At [197] “Geographical Limitation on Employment. In Jones (at [173] – [176]) the Court of Appeal considered, but did not decide, whether the policy definition of total and permanent disablement would be satisfied, if the claimant was incapable of finding available employment in or near the location where he lived. A ground of appeal in Jones was directed to challenging particular remarks of the learned trial judge, Brereton J, which remarks were not essential to his Honour’s reasoning and therefore the issue did not need to be determined on appeal in Jones. Brereton J’s remarks at first instance in Jones v United Super Pty Limited (at [67]) were relevantly as follows:

[Brereton J] “I find it difficult to accept that someone who has always resided and worked in a regional town may be regarded as not TPD because there are jobs which he or she could physically perform, but only on the other side of the country. They would have lost the ability, which they formerly had, to work in any employment for which they were fitted by education, training or experience, where they live”.

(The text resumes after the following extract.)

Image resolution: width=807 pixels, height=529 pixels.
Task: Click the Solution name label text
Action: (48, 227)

Slattery J considered aspects of Australian common law in this context.

Then, in [209] “The Time to Determine TPD Status. The time at which a claimant suffers TPD is capable of a general answer, which was discussed by Ball J in Ziogos at [86],” and quoted same.

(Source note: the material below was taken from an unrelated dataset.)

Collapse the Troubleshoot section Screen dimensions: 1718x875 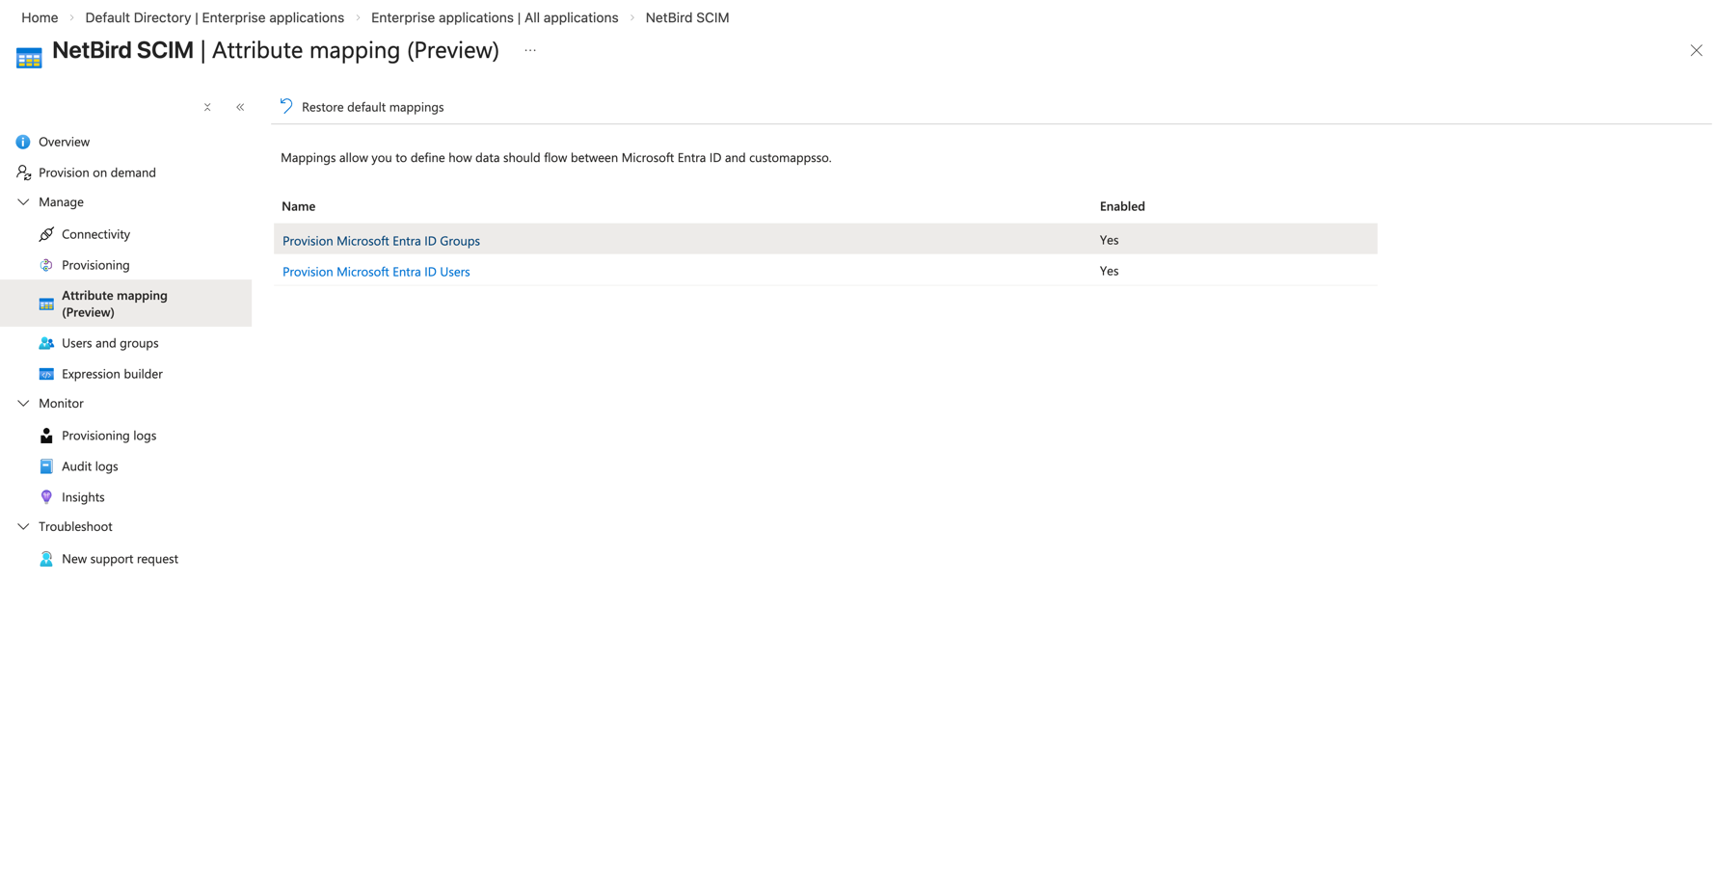23,527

Later, after traverse of facts and findings, at [278] Slattery J “In Summary. In my view, no matter how Mr Carroll’s prior vocational experience is approached, Mr Carroll is unlikely ever to be able to engage in Regular Remuneration Work as defined under the Policy, based on his education, training or experience. The two forms of work which he could undertake based on his education, training or experience are precluded for different reasons. Estimating and project management work is not wholly sedentary and requires visits to work sites. I accept the medical evidence that says Mr Carroll is unfit for such physical work. And in relation to running small family businesses, the highest characterisation that could be given of Mr Carroll’s work for Too Easy Distributing or Nicholas Wines was that it was “casual work or other work of an intermittent nature”, which Bathurst CJ said in Dargan does not qualify as Regular Remuneration Work.

“For these reasons the Court has concluded that the plaintiff is successful in challenging both the Trustee’s and Hannover’s decisions in 2013 and 2014 that Mr Carroll was not Totally and Permanently Disabled under the Policy and the Deed. The Court proceeded to a second stage inquiry and assessed for itself whether Mr Carroll is Totally and Permanently Disabled within the Policy as at the time for assessment, 9 March 2012 and finds that he is. The plaintiff is therefore entitled to a declaration to that effect and orders that Hannover pay the sum of $104,000 to the Trustee for distribution to Mr Carroll,” Slattery J said [279], and costs.

Orders for short minutes.

P: A Coombes ins Firths Compensation Lawyers, Mr Stephen Firth. D: B Nolan ins TurksLegal, Mr Michael Iacuzzi.